Discuss.FOLIO.org is no longer used. This is a static snapshot of the website as of February 14, 2023.

Folio codex use cases

mikeshowalter
26 May '17

I created a draft use case spreadsheet here: Metadata use cases. My assumption was that they should be based on example workflow details that reflect real world, so to get started used a couple I found in the RM google docs folder.

Then, to get to the actual details for of the metadata for informing what might be required for the Folio codex, I made another spreadsheet for the first item and copied in the details from the record. That document is at https://docs.google.com/spreadsheets/d/16ywTWiQvTjHF3RbGpoZ00rAZ0gqf1F2upUTLWTPW0aY/edit

My working assumption was that we’d need to identify the general use case and then identify the details about the actual source record.

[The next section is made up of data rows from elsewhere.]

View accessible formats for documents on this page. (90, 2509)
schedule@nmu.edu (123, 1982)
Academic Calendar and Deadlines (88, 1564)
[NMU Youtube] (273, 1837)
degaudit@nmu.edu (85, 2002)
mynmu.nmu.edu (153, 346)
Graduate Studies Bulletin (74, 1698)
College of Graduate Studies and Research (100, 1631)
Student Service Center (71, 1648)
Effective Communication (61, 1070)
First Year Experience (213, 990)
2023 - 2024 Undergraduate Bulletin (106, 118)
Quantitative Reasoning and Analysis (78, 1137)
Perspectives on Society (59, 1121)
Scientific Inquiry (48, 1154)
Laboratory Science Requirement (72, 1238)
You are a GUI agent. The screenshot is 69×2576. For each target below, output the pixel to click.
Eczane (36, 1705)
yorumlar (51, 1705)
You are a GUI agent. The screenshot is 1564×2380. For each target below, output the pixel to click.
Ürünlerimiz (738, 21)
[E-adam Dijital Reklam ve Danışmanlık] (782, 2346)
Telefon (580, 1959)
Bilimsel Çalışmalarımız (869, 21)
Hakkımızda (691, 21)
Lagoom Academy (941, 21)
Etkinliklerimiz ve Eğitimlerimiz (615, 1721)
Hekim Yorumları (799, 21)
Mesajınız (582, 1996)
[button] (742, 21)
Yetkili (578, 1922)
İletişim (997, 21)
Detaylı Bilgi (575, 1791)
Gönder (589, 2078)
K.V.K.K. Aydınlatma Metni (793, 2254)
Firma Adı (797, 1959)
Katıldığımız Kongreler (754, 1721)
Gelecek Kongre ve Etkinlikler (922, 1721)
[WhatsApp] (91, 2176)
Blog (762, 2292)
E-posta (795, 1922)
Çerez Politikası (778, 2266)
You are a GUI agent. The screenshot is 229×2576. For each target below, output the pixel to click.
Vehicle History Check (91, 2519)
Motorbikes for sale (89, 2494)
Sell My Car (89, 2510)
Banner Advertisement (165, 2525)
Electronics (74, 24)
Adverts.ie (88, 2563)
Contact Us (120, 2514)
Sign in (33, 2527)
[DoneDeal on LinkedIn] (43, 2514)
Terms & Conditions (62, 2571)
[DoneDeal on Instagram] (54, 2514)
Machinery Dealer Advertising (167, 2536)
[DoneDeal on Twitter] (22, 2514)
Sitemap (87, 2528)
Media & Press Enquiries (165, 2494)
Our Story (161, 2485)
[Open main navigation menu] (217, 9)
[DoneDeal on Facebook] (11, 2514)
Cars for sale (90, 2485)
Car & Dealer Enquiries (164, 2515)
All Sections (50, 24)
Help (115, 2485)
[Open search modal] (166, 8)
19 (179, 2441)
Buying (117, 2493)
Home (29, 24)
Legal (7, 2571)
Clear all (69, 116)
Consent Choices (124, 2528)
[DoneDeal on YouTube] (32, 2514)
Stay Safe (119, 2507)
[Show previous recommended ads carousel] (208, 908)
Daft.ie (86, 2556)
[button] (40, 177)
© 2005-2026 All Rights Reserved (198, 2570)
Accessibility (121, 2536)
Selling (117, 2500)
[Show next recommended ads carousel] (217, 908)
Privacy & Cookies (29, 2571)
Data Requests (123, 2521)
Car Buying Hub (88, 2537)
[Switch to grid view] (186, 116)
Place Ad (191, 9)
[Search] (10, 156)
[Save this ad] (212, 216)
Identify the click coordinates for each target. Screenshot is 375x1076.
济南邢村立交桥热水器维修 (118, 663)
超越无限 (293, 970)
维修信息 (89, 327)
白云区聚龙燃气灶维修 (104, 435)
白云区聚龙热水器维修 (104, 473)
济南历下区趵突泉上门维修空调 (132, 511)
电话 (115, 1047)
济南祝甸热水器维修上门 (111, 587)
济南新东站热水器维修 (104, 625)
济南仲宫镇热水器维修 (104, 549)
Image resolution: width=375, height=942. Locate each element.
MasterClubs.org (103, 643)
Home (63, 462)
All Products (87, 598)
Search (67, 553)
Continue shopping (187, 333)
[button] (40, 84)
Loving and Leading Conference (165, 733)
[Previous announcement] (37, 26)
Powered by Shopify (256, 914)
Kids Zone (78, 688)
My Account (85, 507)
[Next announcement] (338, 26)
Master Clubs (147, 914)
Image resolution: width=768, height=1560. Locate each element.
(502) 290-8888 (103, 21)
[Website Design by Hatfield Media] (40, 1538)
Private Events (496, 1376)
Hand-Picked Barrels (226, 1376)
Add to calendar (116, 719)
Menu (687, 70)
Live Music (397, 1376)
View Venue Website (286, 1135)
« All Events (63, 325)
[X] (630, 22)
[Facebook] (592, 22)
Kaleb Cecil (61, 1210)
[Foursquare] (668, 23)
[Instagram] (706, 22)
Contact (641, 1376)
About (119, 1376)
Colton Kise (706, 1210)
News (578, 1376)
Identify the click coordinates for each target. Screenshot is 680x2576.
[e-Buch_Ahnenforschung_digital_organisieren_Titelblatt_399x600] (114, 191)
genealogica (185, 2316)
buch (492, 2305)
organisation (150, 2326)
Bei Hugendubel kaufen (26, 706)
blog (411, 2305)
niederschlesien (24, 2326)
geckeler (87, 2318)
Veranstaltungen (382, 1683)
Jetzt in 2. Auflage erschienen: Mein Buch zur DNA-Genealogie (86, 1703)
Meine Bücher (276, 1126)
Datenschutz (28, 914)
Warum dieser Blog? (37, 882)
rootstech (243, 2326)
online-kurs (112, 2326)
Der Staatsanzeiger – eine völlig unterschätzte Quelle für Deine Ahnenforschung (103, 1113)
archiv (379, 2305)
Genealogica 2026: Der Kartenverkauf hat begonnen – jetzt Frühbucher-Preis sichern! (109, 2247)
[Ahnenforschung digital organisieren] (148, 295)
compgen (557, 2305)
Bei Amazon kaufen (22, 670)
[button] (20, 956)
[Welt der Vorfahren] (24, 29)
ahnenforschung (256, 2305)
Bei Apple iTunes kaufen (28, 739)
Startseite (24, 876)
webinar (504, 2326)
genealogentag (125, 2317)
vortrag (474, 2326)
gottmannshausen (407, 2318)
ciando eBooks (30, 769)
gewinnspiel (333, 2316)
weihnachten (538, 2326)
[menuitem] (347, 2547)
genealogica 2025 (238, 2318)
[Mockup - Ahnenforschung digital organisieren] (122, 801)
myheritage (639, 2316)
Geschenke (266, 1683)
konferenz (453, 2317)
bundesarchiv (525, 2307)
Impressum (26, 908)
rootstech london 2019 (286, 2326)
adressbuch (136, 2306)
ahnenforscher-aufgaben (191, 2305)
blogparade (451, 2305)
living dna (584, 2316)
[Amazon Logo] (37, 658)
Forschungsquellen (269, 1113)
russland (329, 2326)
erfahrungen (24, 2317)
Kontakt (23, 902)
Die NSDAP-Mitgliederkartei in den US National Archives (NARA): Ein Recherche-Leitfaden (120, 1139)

Feel free to provide feedback, add notes, etc on the format, or start filling in use cases of your own to see if the model fits.

–Mike

Charlotte_Whitt
29 May '17

Hi @mikeshowalter, a quick follow up question to the spread sheet for the required information for Codex record: ‘Sheet 1’ would that be one format fits all material types, or would you like us to add new tabs for each material type, e.g. printed books, e-resources, articles, journals (print and electronic), audiovisuals (music, film, etc.), printed music, maps, images etc., etc.

Best
Charlotte

mikeshowalter
29 May '17

We could add a column for material type rather than another tab.

Ann-Marie
31 May '17

Hi Mike,

I added some use cases - random ones that came to mind based on our discussion last week. I didn’t include specific titles, but someone else or I can dig some up as needed.

Thanks,
Ann-Marie

Ann-Marie
31 May '17

Hi Mike,

For the metadata/codex worksheet, I added some data elements plus some notes/questions. Renamed the first sheet as MARC data, since we’ll likely need other worksheets for other source data formats.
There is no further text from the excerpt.